EldonAve that is good to know, its the officialdom and guns that really scare me

GrimmaTheNome Sun 16-Sep-12 20:48:56

They usually have sniffer dogs... IIRC its the USDA's 'Beagle Brigade', hunting for the importation of illicit foodstuffs, not narcotics!

hermioneweasley Sun 16-Sep-12 20:52:31

Yes, I got caught by a beagle.

AuraofDora Sun 16-Sep-12 21:32:23

Crikey Grimma, what are they looking for, a rouge Heinz beanz, splash of marmite on my lapel!?

Hermoine, what was the beagle after, the apple???

GrimmaTheNome Sun 16-Sep-12 22:09:51

Things like fruit and raw meat, I think, that might carry diseases. They have controls within the country too, in places where there's a natural barrier such as a desert, to protect agricultural areas. Pretty sensible, nothing sinister!

I heard that you actually get fumigated on entry to NZ so a quick sniff by a friendly beagle is relatively pleasant grin

AuraofDora Sun 16-Sep-12 22:37:11

okay dokey, will dump the fruit and dont eat meat ever anyway
and pat the beagles to show total food smuggling innocence and guilt free demeanour ..

AttilaTheMeerkat Mon 17-Sep-12 07:37:15

Leave any uneaten fruit behind on the aircraft. Main no-no's to bring into the US are fruit, meat and some dairy products. Being polite, obeying all shouted instructions and not kicking up any sort of fuss are the best ways to get through any US airport upon arrival.

As long as you do not leave your common sense at home, you will be fine and have a great time in Boston.

If you have a photocard driving licence carry that around with you, it is handy to use for photo id purposes. Some people may ask you for photo id when paying for items in a store.

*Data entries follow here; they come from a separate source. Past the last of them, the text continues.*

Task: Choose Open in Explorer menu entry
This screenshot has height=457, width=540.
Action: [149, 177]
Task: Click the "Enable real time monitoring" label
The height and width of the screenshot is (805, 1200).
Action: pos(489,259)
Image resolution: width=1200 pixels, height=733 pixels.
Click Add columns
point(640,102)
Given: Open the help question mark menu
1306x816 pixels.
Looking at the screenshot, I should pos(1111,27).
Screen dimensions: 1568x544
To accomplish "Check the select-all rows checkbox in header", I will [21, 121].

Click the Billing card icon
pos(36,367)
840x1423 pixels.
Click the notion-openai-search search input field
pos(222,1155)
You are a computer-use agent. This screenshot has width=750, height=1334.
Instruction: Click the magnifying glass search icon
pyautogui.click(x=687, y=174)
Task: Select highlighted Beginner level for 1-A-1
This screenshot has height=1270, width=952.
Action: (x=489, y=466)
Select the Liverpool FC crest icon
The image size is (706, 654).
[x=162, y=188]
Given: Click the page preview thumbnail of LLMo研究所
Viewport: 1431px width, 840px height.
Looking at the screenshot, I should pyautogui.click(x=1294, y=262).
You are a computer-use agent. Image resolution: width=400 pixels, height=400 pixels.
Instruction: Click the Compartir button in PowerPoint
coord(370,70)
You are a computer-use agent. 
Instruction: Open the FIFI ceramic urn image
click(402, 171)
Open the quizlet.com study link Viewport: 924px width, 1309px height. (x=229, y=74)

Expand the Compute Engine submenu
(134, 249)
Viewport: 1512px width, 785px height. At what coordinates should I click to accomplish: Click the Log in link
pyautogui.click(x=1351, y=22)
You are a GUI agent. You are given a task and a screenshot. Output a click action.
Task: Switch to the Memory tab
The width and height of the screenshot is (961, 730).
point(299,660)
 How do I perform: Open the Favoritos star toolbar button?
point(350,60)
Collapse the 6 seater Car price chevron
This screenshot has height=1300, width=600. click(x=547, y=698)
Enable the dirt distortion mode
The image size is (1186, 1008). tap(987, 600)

If you want to call the UK you'd be far better off buying an international phonecard from a pharmacy chain like Walgreens rather than using the mobile (this will cost a small fortune and your phone may not actually work in the US).

Do tell your credit card provider that you will be in Boston for a few days so they do not put a "stop" marker on your credit card (same with the debit card).

Would not bother buying a laptop there. Warranties are all different and would not apply here. Keyboard and different voltages may also be problematic.

The price seen on the ticket is not actually the price you will pay at the till; the sales tax is added at that time.

Himalaya Mon 17-Sep-12 08:16:40

If you are going to buy a laptop there (I know plenty of people that have gone this for a MacBook - the warranty is global I think) I would still take your own laptop for work. You don't want to be caught out with what you are actually meant to be doing there because you are fussing with a new laptop.

You can skype home from your laptop in the hotel.

Cambridge is nice, for wandering around Harvard.

Don't feel like you have to spend tons of time shopping if it's not your thing. If you are interested in history Salem is worth a visit (outside Boston on a commuter train) - the museums there are good.

clam Mon 17-Sep-12 08:36:59

We bought a laptop for dd and an ipad for ds when we were in California recently. No problem with voltage issues/charging since we've been home.